This month brings a new development in the court case against Timothy McGinn and David L. Smith, two New York security alarm industry investors the SEC has charged with defrauding investors of more than $80 million in a Ponzi scheme. On Feb. 1, a judge ruled that a vacation home in Vero Beach, Fla. that Smith and his wife bought 10 years ago be sold to help benefit investors.
It turns out the monthly mortgage of $6,188 on the home, worth an estimated $1.7 million to $1.9 million, hasn’t been paid since April of last year, when the SEC filed charges against McGinn and Smith and their assets were frozen, according to the judge’s order. The two were principals of McGinn, Smith & Co., an Albany-based investment firm that conducted investment dealings in the alarm industry. The SEC contends that from 2003 to 2009, the pair diverted funds into financially troubled entities and also into their own pockets, and to pay for exotic dancers on McGinn’s You Only Live Once cruise ship business.

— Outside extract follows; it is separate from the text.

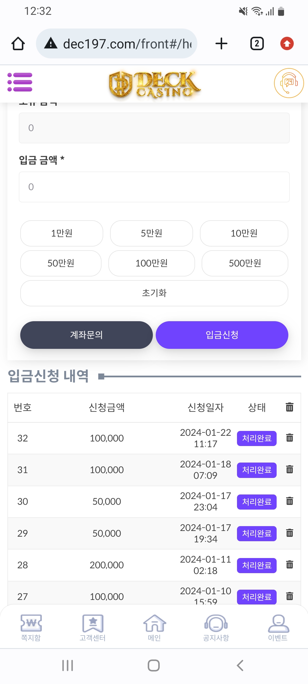Tap the browser home icon
The width and height of the screenshot is (308, 684).
18,44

Various other expenses for the Smith home at Orchid Point Way have gone unpaid and upkeep hasn’t taken place, according to the ruling by Magistrate Judge David Homer in U.S. District Court in the Northern District of New York.
In his order, the judge said those included landscaping at $475/month; pest control at $100/month; pool cleaning at $86/month; utilities at $530/month; insurance at $796/month; taxes of $1,875/month; monthly dues of $1,375, and various additional assessments totaling $1,060. Including the mortgage payment, the monthly costs for the house exceed $13,000, the judge said.
The judge wrote he was concerned that the value of the property could diminish with the place not being kept up. The judge said the mortgage holder also might foreclose on it because the mortgage isn’t being paid. He ordered the sale of the property “to halt the diminishment of its value and to realize the greatest possible return.”
Although Smith and his wife, Lynn, bought the house together in 2001 as a second vacation home, the property in 2009 was transferred into the name of Lynn Smith alone, the judge noted. Lynn Smith plans to seek a stay on the sale while she appeals the judge’s decision, according to court records.
Another place that might be a source of assets for investors is a security company that McGinn, Smith & Co. ran called Alarm Traders, according to a recent blog item in the Albany Times Union newspaper.
That paper reported that Alarm Traders, a buyer and seller of alarm monitoring accounts to security companies, remains operating and owns thousands of contracts. The court-appointed receiver overseeing McGinn's and Smith's assets said it was possible that company could be sold to help pay back investors, according to the paper.
In another recent ruling in the case, Judge Homer found McGinn, who served as CEO of IASG from 2003 to 2006, in contempt of court for his involvement in a new investment venture started this past summer. The judge said the new venture, Security Alarm Credit, appeared "remarkably similar" to the prior offerings that got McGinn in trouble with the SEC.